◆ **提示本文**:
○ ○ ○
せん妄の発症要因と病態

注記
※本記事は隔月刊誌『臨床老年看護』2020年3-4月号に掲載の「高齢者のせん妄の正しい理解と臨床現場での対応」(執筆者:社会福祉法人シナプス埼玉精神神経センター 院長補佐/脳神経内科 島津智一)より引用しています。
せん妄は,高齢者にとって起こりやすい病態であり,臨床の現場においてせん妄を見逃すと,その原因によっては即座に対処しなければ命を危険にさらすこともある。特に認知症患者は,認知症のない高齢者と比較してせん妄を起こしやすく,BPSDと誤解されたり,合併したりすることがしばしばある。

せん妄が発症する背景には,全身疾患,薬剤の開始や離脱,脳器質性疾患,環境の変化などがあり,これらが複合的に作用する。

医療現場で遭遇するせん妄症例の多くは,これまで入院したことがない高齢者が突然,転倒骨折,肺炎,熱中症,脱水,脳卒中および心筋梗塞などを発症して集中治療室へ緊急入院し,数日以内に起こる夜間せん妄である。

重要なポイントは,せん妄が起こってから対応するのではなく,せん妄を起こさないように予防することである。これまではせん妄に対し,向精神薬による治療がされていたが,最近の臨床研究でせん妄には向精神薬は効果がないことが示された。せん妄に対して有効な治療は集学的治療であり,全人的チーム医療を行うことである。
○ ○ ○
◆ **課題 1**: せん妄に関する文章について、次の(a)〜(c)がそれぞれ文章の内容と合っているかを「はい」か「いいえ」で答え、判断の根拠となる箇所を文章からそのまま引用しなさい。(a) 認知症患者は、認知症のない高齢者に比べてせん妄を起こしやすい。(b) 最近の臨床研究で、向精神薬がせん妄に有効であることが示された。(c) せん妄の発症の背景にある要因は、それぞれ単独で作用する。
◆ **課題 2**: 臨床の現場でせん妄を見逃すことがなぜ問題になるのかを、せん妄に関する文章が挙げる理由に沿って、1〜3文で説明しなさい。
◆ **課題 3**: せん妄に関する文章のうち、「せん妄は,高齢者にとって起こ」から「内に起こる夜間せん妄である。」までを、両端の語句も含めて一字一句たがえずに書き写しなさい。
解答には上の文章だけを用いること。

◆ **記録一覧**:
○ ○ ○
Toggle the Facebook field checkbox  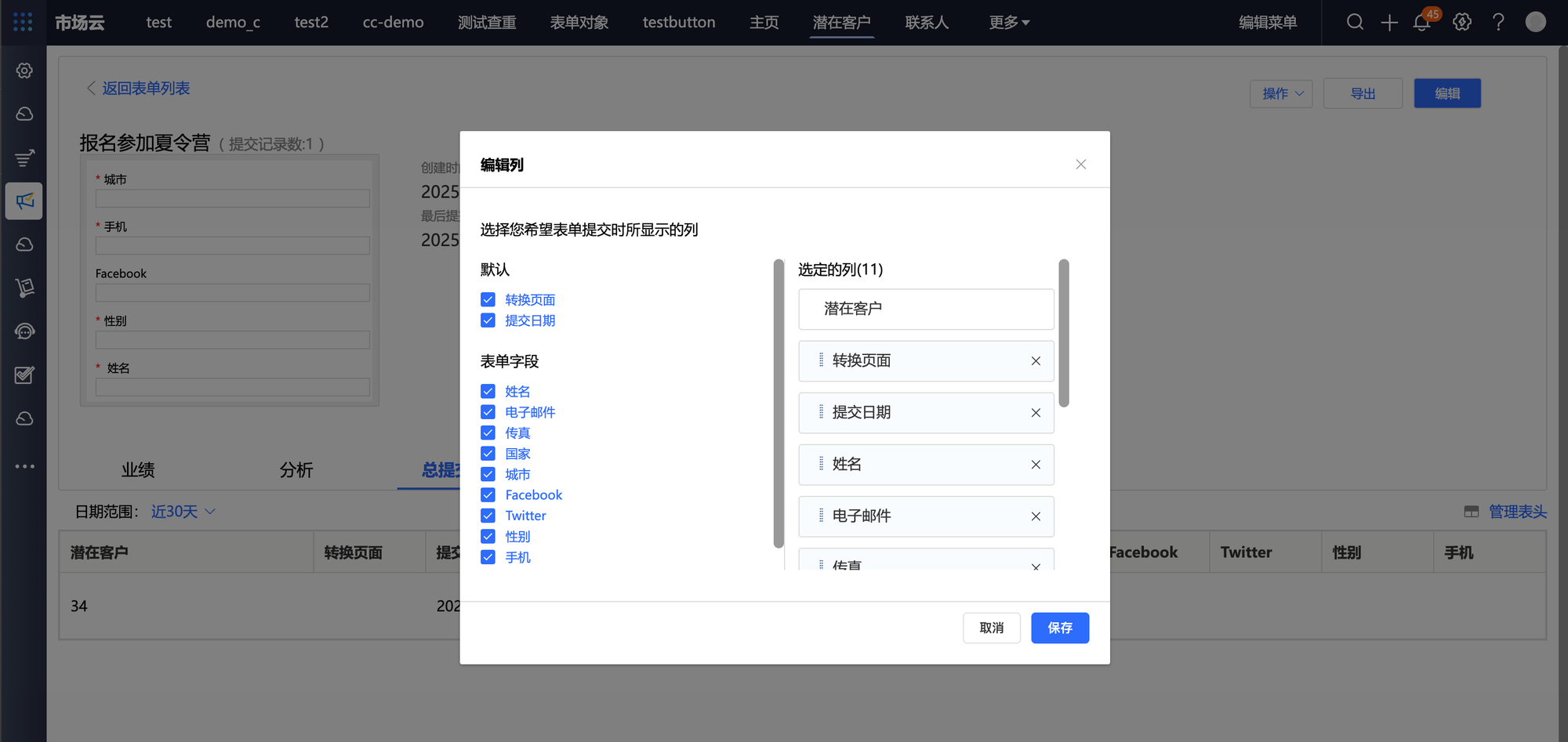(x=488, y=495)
○ ○ ○
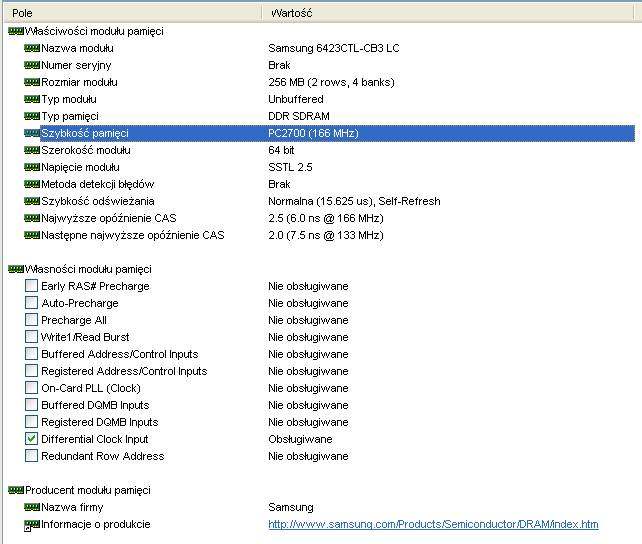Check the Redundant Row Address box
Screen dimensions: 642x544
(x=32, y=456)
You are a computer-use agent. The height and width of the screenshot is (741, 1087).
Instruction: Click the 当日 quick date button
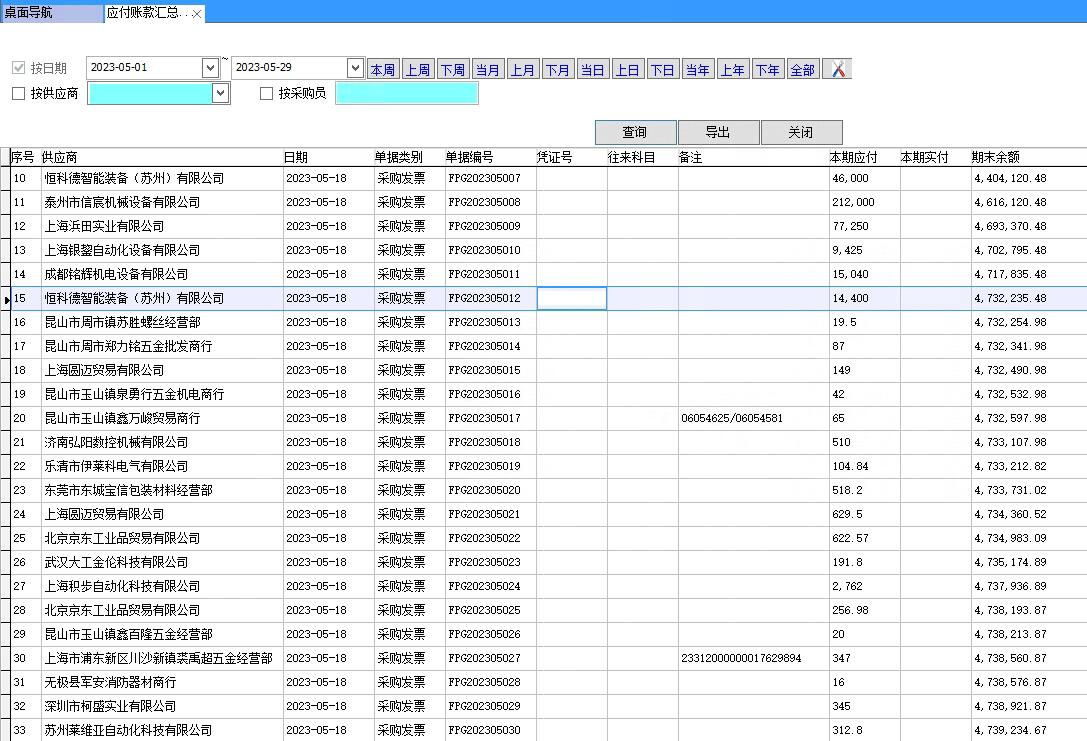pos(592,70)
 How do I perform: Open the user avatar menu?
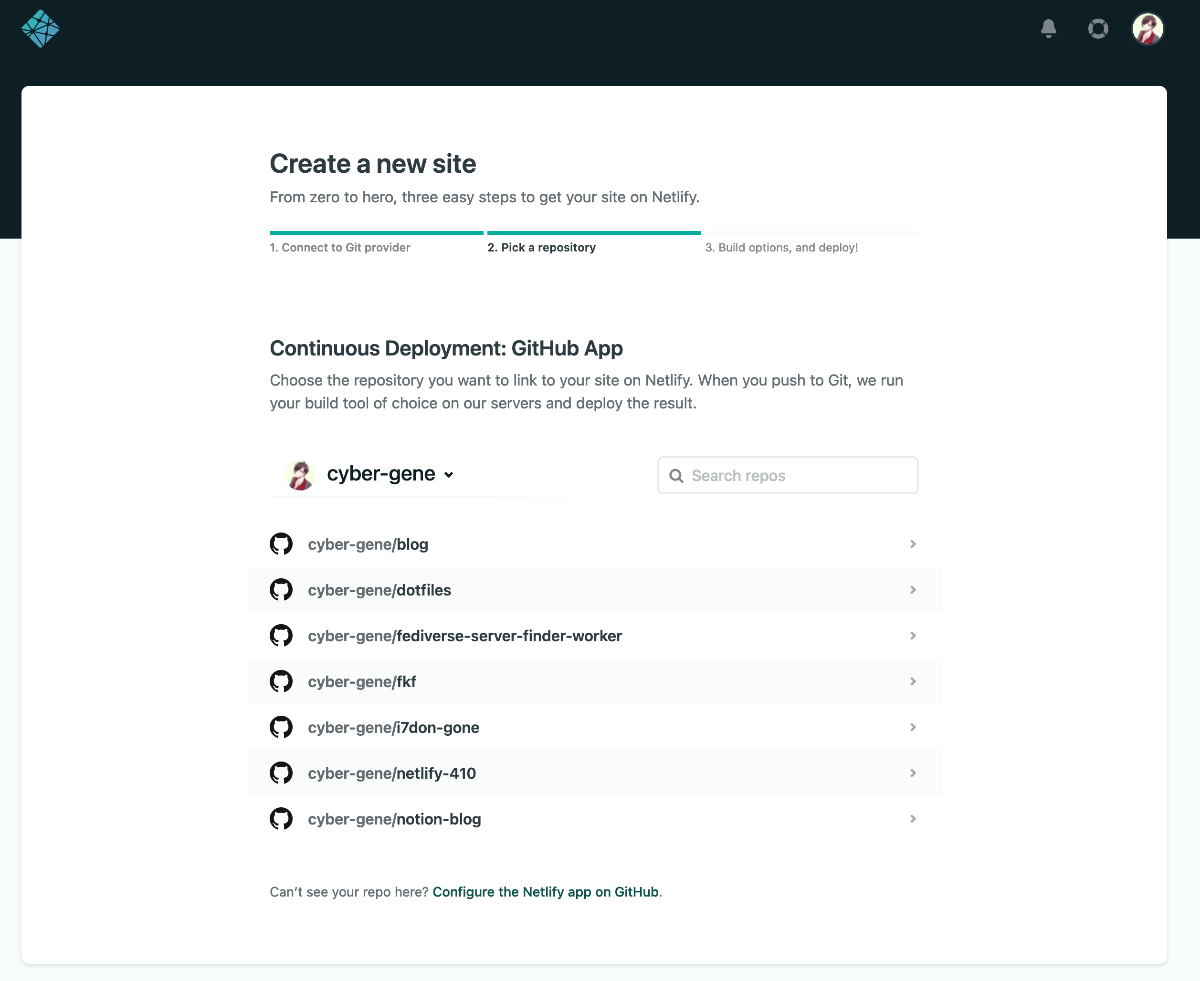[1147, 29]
○ ○ ○
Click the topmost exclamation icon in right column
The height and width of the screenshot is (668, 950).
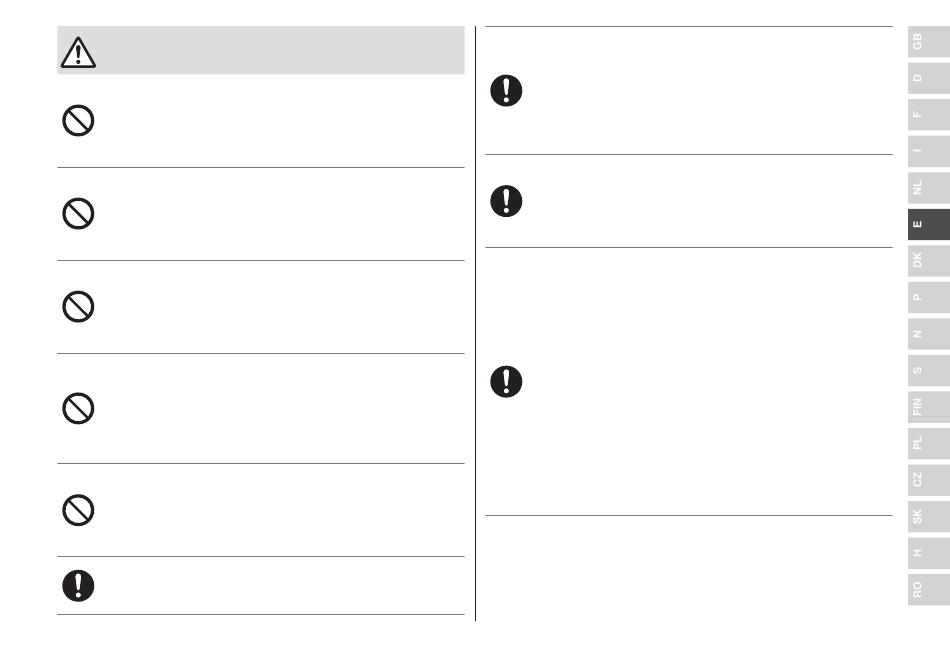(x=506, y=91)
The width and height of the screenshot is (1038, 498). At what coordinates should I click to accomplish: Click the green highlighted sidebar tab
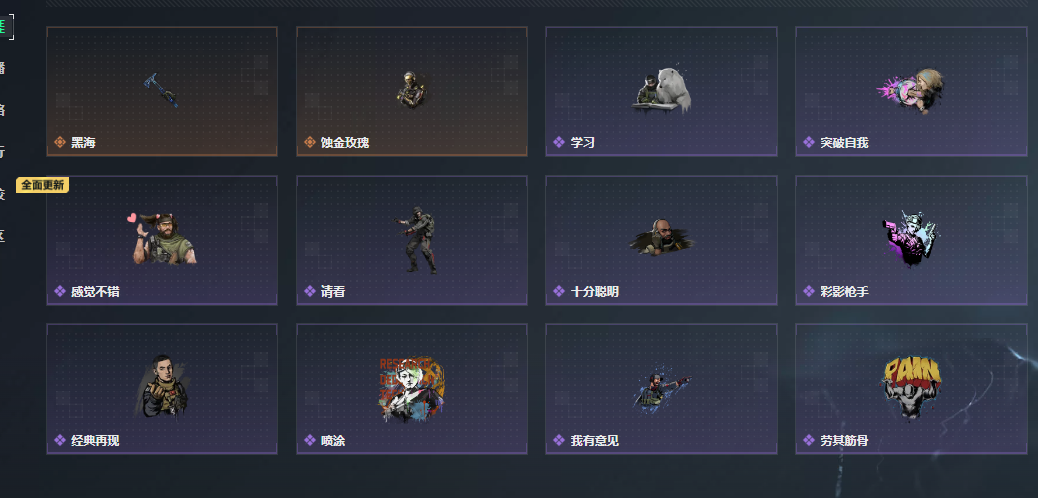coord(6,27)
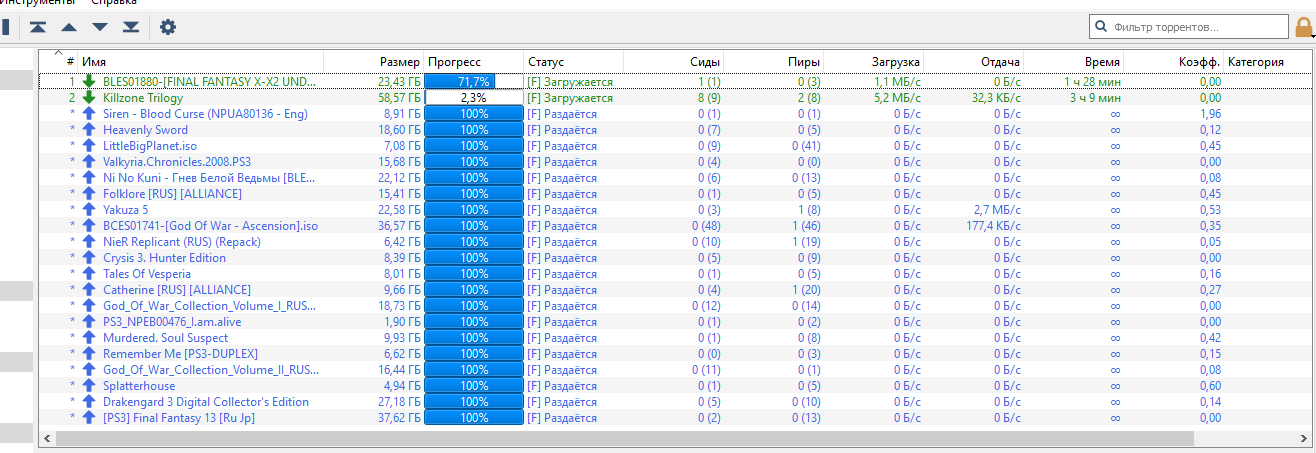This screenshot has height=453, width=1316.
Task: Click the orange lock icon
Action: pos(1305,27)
○ ○ ○
◆ **解答 1**:
(a) はい:「特に認知症患者は,認知症のない高齢者と比較してせん妄を起こしやすく」
(b) いいえ:「最近の臨床研究でせん妄には向精神薬は効果がないことが示された」
(c) いいえ:「これらが複合的に作用する」

◆ **解答 2**: せん妄を見逃すと、その原因によっては即座に対処しなければ命を危険にさらすこともあるからである。

◆ **解答 3**:
せん妄は,高齢者にとって起こりやすい病態であり,臨床の現場においてせん妄を見逃すと,その原因によっては即座に対処しなければ命を危険にさらすこともある。特に認知症患者は,認知症のない高齢者と比較してせん妄を起こしやすく,BPSDと誤解されたり,合併したりすることがしばしばある。

せん妄が発症する背景には,全身疾患,薬剤の開始や離脱,脳器質性疾患,環境の変化などがあり,これらが複合的に作用する。

医療現場で遭遇するせん妄症例の多くは,これまで入院したことがない高齢者が突然,転倒骨折,肺炎,熱中症,脱水,脳卒中および心筋梗塞などを発症して集中治療室へ緊急入院し,数日以内に起こる夜間せん妄である。